To kick off proceedings, Jacob Perkins, Head of Client Development at Handley House, asked participants to consider those elements that make Singapore a liveable city. Around the table, a number of key features were cited, from job opportunities and tax benefits to transport, amenities, education and safety. Features that provide, in the words of Chris Archibold, Country Head, Singapore, at JLL, “all the ingredients to make it a great place to live and bring up children”.
According to Terence Seah, the key contributing factor to Singapore’s appeal is access to greenspace. The ability to “have a relationship with nature” in an urban environment, said Seah, is unique in the APAC region. Other panellists agreed, with Pratima Washan, Asia ESG Practice Lead at AECOM, describing how noise, pollution and density in other Asian cities “defy the basic liveability aspect”. The main lesson from Singapore, said Washan, is the way the government assigns value to intangible assets such as green spaces, having adopted a “conscious policy over the last two decades” to promote civic wellbeing through access to nature. Green urban areas, said Washan, are crucial for both mental and physical health while delivering wider environmental co-benefits, but the majority of cities in Asia “don’t quantify the long-term benefits” of such assets which can help make a case for prioritising their development.
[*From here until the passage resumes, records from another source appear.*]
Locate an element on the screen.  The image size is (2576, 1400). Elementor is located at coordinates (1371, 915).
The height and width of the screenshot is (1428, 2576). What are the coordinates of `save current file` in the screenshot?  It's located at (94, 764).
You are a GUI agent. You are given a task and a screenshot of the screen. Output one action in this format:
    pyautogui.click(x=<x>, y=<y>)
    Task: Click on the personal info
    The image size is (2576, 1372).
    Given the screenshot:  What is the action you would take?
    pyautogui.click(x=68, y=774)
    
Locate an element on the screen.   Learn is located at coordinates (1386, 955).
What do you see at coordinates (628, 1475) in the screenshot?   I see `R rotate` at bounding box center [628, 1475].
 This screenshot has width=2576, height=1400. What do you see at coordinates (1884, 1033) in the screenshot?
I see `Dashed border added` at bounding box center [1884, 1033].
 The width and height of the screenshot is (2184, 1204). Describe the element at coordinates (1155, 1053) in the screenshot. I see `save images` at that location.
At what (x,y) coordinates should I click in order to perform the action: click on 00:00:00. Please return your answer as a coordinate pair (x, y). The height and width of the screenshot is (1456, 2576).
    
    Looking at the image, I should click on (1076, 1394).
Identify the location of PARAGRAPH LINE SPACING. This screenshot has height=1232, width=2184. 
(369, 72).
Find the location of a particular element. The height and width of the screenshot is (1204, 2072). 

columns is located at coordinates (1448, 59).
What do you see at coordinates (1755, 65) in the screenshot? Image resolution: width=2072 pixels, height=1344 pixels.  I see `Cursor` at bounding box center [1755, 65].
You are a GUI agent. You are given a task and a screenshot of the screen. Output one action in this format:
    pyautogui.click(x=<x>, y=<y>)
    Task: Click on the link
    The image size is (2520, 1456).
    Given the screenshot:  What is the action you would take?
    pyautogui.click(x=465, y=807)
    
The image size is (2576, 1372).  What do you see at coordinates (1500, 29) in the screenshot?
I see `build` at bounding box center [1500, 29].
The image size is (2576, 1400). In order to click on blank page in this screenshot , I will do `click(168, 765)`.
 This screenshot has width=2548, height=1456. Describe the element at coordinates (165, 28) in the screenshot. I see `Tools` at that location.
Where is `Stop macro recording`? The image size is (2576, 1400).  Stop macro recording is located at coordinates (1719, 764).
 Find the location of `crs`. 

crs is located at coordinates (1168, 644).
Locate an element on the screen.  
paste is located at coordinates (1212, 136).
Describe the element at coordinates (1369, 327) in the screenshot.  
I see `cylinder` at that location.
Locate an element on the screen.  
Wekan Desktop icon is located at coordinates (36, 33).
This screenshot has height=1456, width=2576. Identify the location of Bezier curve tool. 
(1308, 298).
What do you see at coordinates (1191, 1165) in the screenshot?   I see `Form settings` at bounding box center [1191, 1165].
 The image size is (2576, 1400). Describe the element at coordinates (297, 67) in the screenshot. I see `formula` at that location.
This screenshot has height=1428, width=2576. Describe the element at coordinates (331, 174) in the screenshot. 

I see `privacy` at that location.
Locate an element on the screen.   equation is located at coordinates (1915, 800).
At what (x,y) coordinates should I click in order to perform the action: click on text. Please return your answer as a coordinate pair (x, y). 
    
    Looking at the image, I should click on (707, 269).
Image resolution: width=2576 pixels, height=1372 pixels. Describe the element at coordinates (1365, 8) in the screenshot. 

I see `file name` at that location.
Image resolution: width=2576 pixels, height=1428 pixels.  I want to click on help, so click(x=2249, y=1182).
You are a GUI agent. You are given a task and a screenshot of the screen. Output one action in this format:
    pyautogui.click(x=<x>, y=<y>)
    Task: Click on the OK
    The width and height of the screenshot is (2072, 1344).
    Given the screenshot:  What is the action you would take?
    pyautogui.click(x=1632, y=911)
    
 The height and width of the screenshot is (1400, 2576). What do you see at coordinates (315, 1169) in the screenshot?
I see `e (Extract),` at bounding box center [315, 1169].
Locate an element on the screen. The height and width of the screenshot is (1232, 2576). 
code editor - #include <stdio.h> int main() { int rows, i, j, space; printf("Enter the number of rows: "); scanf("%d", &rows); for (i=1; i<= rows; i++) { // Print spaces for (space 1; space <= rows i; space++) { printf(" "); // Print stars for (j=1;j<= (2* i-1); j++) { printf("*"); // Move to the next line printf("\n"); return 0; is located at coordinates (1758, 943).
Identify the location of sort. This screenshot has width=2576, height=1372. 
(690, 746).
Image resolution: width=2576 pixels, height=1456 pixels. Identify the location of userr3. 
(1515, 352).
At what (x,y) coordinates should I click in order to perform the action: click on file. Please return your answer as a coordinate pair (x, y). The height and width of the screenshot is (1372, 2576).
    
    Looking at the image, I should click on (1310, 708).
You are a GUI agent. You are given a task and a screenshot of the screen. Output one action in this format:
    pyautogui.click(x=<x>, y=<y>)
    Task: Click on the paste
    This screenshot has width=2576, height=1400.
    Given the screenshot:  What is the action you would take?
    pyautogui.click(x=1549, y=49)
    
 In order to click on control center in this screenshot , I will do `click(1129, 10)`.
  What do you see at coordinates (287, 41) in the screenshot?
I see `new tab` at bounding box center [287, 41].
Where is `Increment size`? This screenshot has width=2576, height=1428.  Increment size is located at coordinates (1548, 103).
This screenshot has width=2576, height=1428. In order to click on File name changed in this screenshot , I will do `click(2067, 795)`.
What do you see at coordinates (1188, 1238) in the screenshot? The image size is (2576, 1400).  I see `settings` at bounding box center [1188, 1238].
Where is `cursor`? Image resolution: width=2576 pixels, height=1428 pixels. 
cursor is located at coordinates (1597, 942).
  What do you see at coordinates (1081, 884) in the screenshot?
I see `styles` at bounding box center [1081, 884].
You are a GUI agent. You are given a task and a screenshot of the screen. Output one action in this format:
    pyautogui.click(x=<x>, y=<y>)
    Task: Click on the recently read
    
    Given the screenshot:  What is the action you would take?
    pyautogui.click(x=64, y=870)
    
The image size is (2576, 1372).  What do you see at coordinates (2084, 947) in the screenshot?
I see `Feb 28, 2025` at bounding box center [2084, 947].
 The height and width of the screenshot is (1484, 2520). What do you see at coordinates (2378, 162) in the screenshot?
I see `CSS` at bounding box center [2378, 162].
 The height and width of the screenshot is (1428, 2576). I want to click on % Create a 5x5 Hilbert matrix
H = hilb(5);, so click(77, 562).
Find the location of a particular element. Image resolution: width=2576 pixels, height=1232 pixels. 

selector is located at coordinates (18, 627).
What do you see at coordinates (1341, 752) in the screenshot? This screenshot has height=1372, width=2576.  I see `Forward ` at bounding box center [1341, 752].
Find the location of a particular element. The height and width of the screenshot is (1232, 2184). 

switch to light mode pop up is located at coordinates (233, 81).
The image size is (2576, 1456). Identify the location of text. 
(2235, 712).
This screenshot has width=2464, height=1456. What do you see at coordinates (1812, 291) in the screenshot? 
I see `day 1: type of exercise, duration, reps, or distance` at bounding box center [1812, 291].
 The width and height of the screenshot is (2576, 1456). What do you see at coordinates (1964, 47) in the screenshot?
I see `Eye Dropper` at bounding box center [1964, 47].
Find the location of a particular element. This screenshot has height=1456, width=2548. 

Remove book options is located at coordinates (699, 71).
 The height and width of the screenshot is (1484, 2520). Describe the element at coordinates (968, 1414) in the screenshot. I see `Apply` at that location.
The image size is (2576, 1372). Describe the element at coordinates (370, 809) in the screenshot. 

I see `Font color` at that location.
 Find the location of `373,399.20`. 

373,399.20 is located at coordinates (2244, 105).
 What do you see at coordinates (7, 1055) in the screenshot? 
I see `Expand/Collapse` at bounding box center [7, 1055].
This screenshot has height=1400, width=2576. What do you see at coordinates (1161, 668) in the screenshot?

The trick, said Jacob Perkins, is to “monetise greenspace in a commercial sense”. There are ways, he said, “of measuring the impact [of such elements] on happiness; it might be slightly ambiguous in terms of the data we’re using, but we can utilise this information to encourage developers” to create greener cities. Picking up on this point, Karthik Karkal, Chief Strategy and Planning Officer at SM Prime, added that “investment in the public realm” is what “a liveable city does best”. According to Karkal, liveability is about experiencing a city through “parks and open spaces, eating alfresco, looking at a river”. Those cities that understand the importance of “public realm investment, its value creation, coupled with jobs and education”, are the cities that “tend to be really very liveable”. The danger, participants agreed, is leaving public realm development to market forces, which invariably ignore investments that don’t provide immediate returns.